PAGE TEXT >>

Of course, springing as it does from the same brain that spawned the viler elements in Puni Puni Poemy, occasionally the humor flirts with (and sometimes dispenses with all foreplay and goes straight to bedding) bad taste. Sometimes it pays off—especially the sexual harassment turnaround in episode 1 and the rocket-powered butt-seeking enema machine—while sometimes it simply disturbs (an extended visual metaphor with sausages, and an accidental kimchee-soaked tryst between Ichiro and the panda come most strongly to mind).

There's something to be said for something that aims to be pure, simple entertainment. There is no emotional or mental heavy lifting here; it's a bright, pleasant respite from darker, weightier material. But this is also a potentially fatal weakness. It seems churlish to fault something so fundamentally good-natured on grounds of a lack of substance, but without something solid to anchor audiences through its increasingly outlandish comedic indulgences, the show is in constant danger of rattling itself (and the viewer) apart with its own rabid energy. The dynamic between Ichiro, Hide, and Mako provides a tenuous lifeline amidst the comic mayhem, but without further development it could easily be swamped, leaving the show with marathoning tolerances set firmly in the one-episode-at-a-time range.

It also feels churlish to begrudge the show its animation shortcuts and simplified art. And it is. Simple the character designs and backgrounds may be, but sloppy or inappropriate they are not. When necessary, they are as detailed, textured and three-dimensional as they need be, and when appropriate they lapse into a simplified flatness that (aside from saving lots of money) is used to great comic effect. Animation is likewise variable. Though it's never top-quality, it is fluid when necessary, choppy when appropriate, and almost always so crowded with things zipping about that one rarely has time to notice its shortcomings. The perfection with which the art and animation communicate Hide's forthright personality, or with which Mako's mix of sexiness and cavity-inducing cuteness mirrors her worldliness and naiveté make criticisms seem... well, churlish.

Requiring that the lion's share of the dialogue rhymes means that, of necessity, the dialogue in the dub varies greatly from that of the original. In and of itself, this presents no problems, and on a technical level the dub is fine; the performances are strong and the English cast's singing capabilities, if not quite on par with their Japanese counterparts, is good. But the changes in the script tip the balance of the humor even further towards the crude and vulgar, and taint the personalities of the leads (Mako and Hide specifically) with a mean-spiritedness that upsets the delicate balance of their interaction, effectively severing that lifeline mentioned two paragraphs previous.

REQUESTS >>
(a) Write out the part of the anime review from "Of course, springing" to "strongly to mind).", word for word.
(b) Carry the anime review forward, picking up right after its final sentence.

DATASET EXCERPTS >>
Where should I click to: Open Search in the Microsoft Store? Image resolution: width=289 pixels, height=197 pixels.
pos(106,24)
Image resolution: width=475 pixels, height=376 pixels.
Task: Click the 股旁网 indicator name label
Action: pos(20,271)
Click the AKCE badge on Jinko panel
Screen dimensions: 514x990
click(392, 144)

THE RESULTS >>
(a)
Of course, springing as it does from the same brain that spawned the viler elements in Puni Puni Poemy, occasionally the humor flirts with (and sometimes dispenses with all foreplay and goes straight to bedding) bad taste. Sometimes it pays off—especially the sexual harassment turnaround in episode 1 and the rocket-powered butt-seeking enema machine—while sometimes it simply disturbs (an extended visual metaphor with sausages, and an accidental kimchee-soaked tryst between Ichiro and the panda come most strongly to mind).

(b)
If you ever want to become a Nerima Daikon Brothers expert, this disc's extras are a good place to start. Every episode has a full-length commentary featuring the original director and one other member of the staff ("technician" Haruka for episodes 1-3 and the lead actor for episode 4). There's an insert filled with useful background information. And there're the ever-popular AD Vid-Notes. Unfortunately, there simply isn't enough interesting information in the on-screen notes to justify watching the entire disc over again just in order to read them. It's fantastic that the information is included in any form, and they work as an extra source of entertainment, but in pure information-gathering terms, they would have been better if compiled as an on-disc document. Also included are a karaoke option that provides sing-a-long subtitles for the songs, and a live-action music video of the opening song. Spoiler watch: the audio commentaries give away one important development later in the series.

Audiences in search of some pure enjoyment that won't strain the brain but doesn't insult the intelligence, keep an eye on NDB. Even if it scores a 2 or 3 on the depth meter, it rates a full 10 on the fun meter. It's an hour and a half of pure singin', dancin' good times.

Production Info:
Overall (dub) : B-
Overall (sub) : B
Story : C+
Animation : B-
Art : B
Music : A-

+ Fun songs, fun characters, fun show.
Dearth of substance, occasional dearth of taste.

Director: Shinichi Watanabe
Series Composition: Yoshio Urasawa
Script: Yoshio Urasawa
Hiromasa Amano
Tatsuo Miura
Seiji Okuda
Shinichi Watanabe
Episode Director:
Kahoru Igusa
Johei Matsuura
Masato Miyoshi
Hazuki Mizumoto
Yukio Okazaki
Noriaki Saito
Masahiro Takada
Mana Uchiyama
Shinji Ushiro
Shinichi Watanabe
Kazuo Yamada
Tomomasa Yamazaki
Kazushige Yusa
Music: FCK
Character Design: Takamitsu Kondou
Art Director: Satoshi Matsudaira
Animation Director:
Yoshimi Agata
Ryoko Amisaki
Toyoaki Fukushima
Katsusuke Konuma
Takahiro Miura
Hitoshi Morikawa
Kei Takeuchi
Isamu Utsuki
Minoru Yamazawa
Sound Director: Yasunori Ebina
Director of Photography: Nobuyuki Watanabe
Masatoshi Fujimoto
Seiji Mitsunobu

Full encyclopedia details about
Nerima Daikon Brothers (TV)

Release information about
Nerima Daikon Brothers - Speak Softly But Carry a Big Daikon (DVD 1)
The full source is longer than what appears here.